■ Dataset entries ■
:::

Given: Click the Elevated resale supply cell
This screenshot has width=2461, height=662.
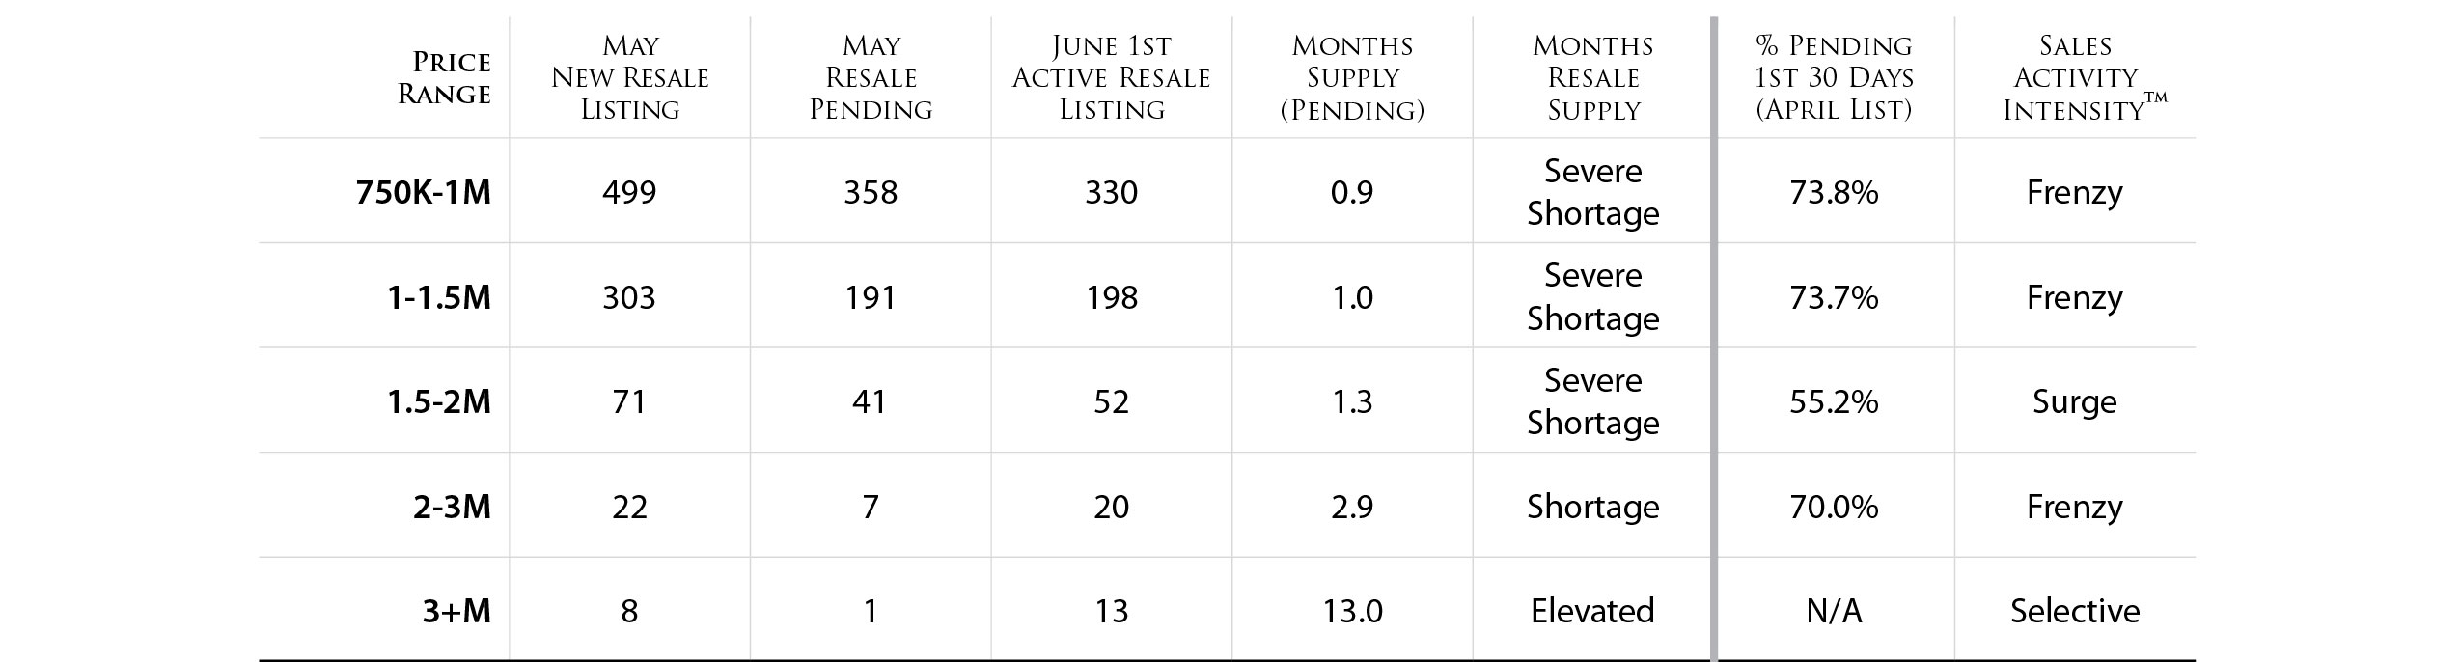Looking at the screenshot, I should [x=1593, y=611].

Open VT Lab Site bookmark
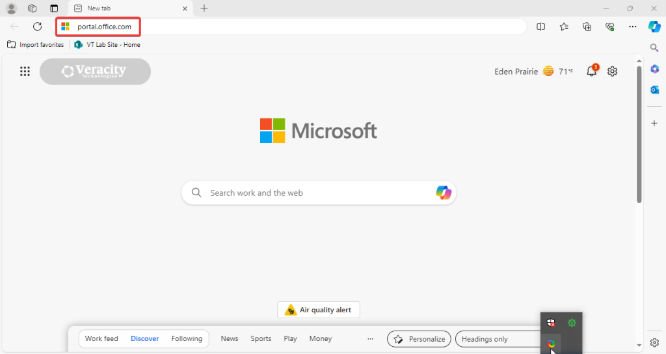pyautogui.click(x=107, y=45)
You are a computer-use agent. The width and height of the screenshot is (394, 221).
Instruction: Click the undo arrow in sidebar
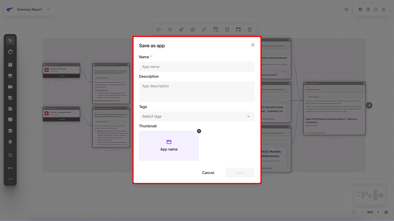(10, 168)

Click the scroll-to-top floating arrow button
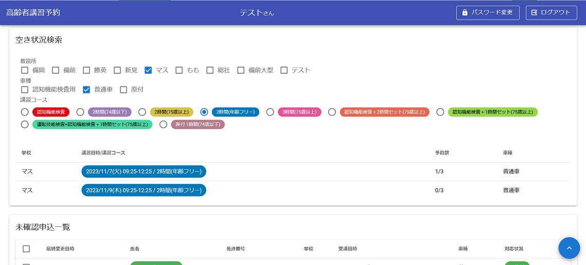coord(569,248)
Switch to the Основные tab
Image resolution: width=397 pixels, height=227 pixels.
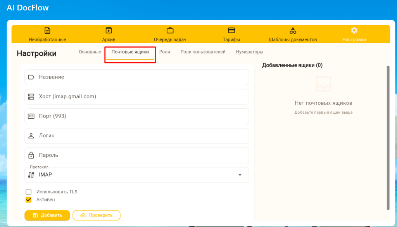click(90, 52)
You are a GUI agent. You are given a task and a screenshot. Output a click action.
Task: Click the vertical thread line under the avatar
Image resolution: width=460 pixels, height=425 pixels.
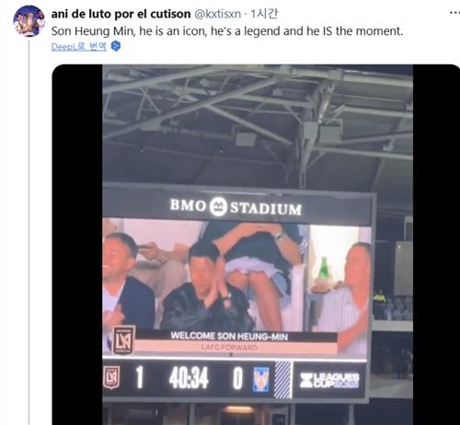[x=29, y=232]
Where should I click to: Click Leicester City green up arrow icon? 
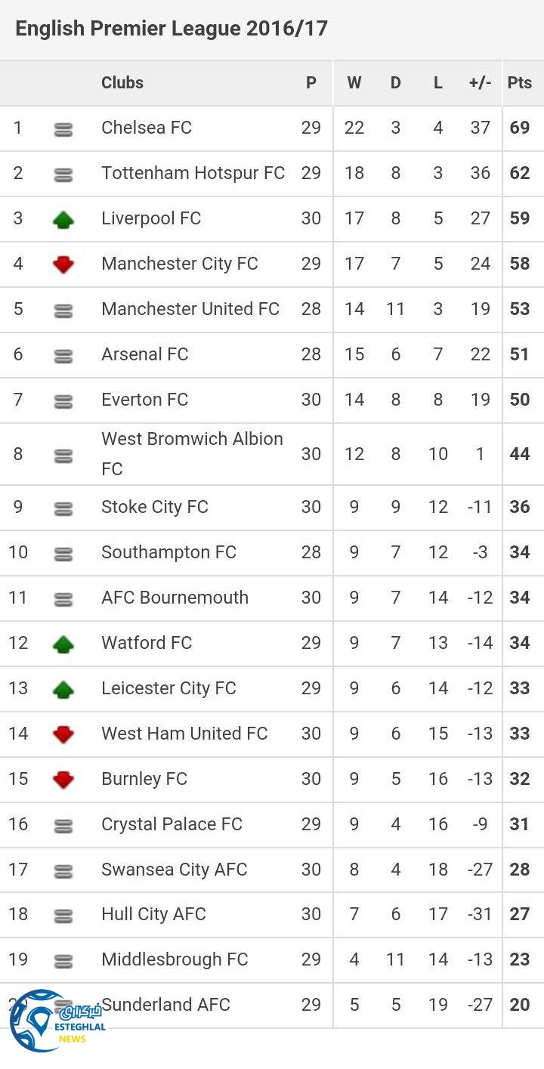pos(63,689)
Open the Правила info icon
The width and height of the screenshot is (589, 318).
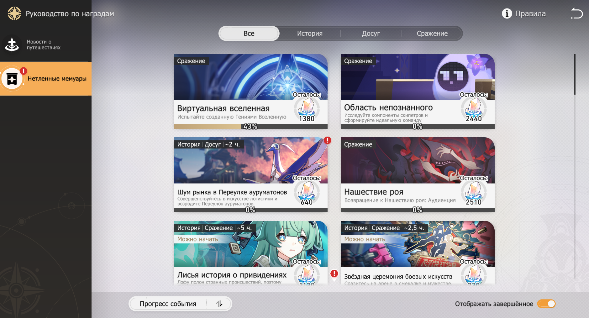point(507,13)
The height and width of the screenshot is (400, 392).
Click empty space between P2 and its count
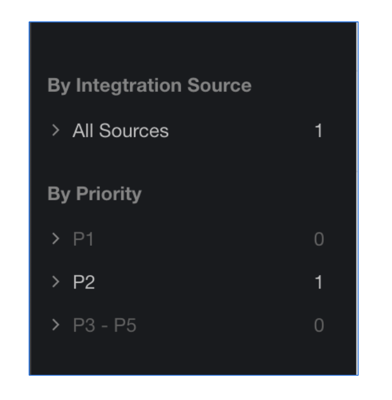[204, 282]
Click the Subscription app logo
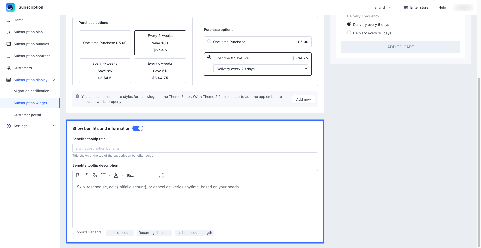Screen dimensions: 481x248 pyautogui.click(x=10, y=8)
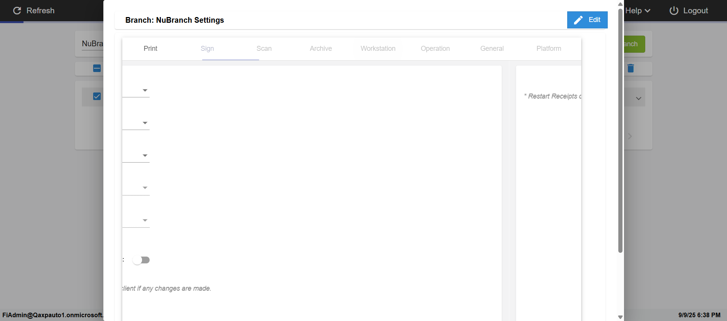
Task: Open the second dropdown in the Print panel
Action: tap(145, 123)
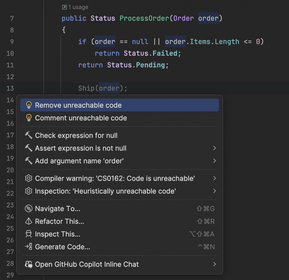Click the Inspect This detective icon

click(29, 234)
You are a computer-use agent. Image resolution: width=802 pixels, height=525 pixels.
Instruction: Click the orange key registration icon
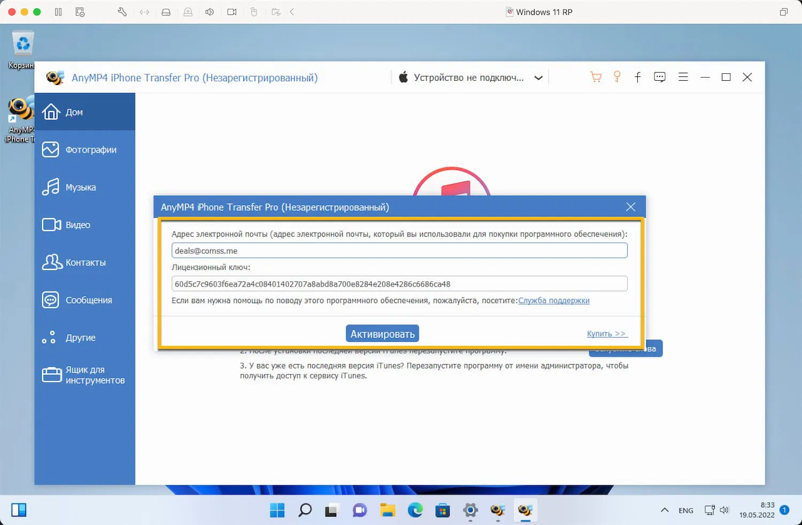click(616, 76)
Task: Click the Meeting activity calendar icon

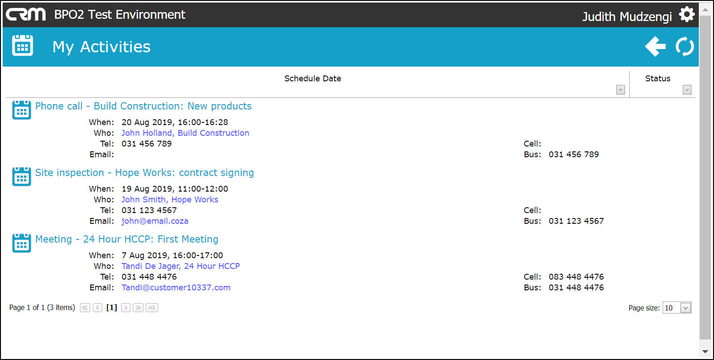Action: [21, 243]
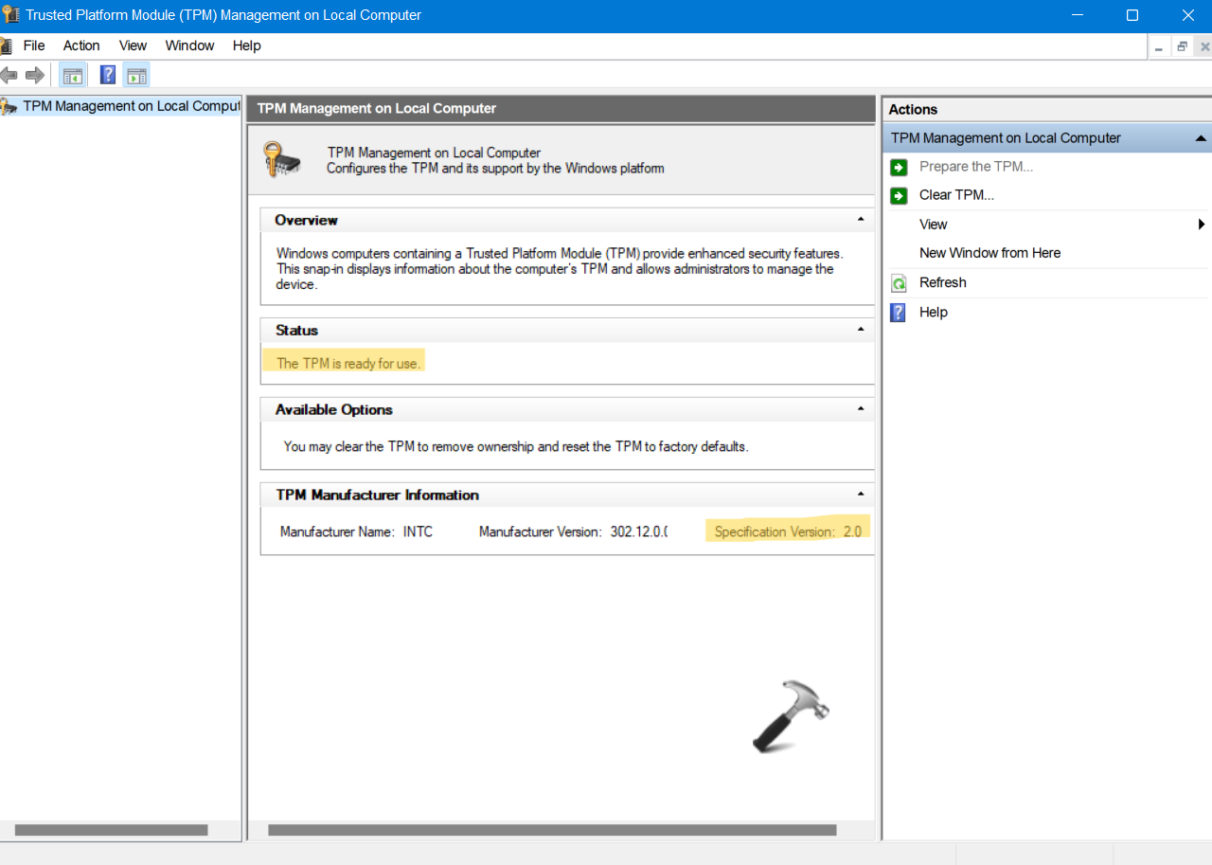Collapse the Overview section
The height and width of the screenshot is (865, 1212).
pos(860,220)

:::

■ Work item ■
Work out how many lines in the data contain "agent" and state that number with nothing added.

■ Problem solution ■
3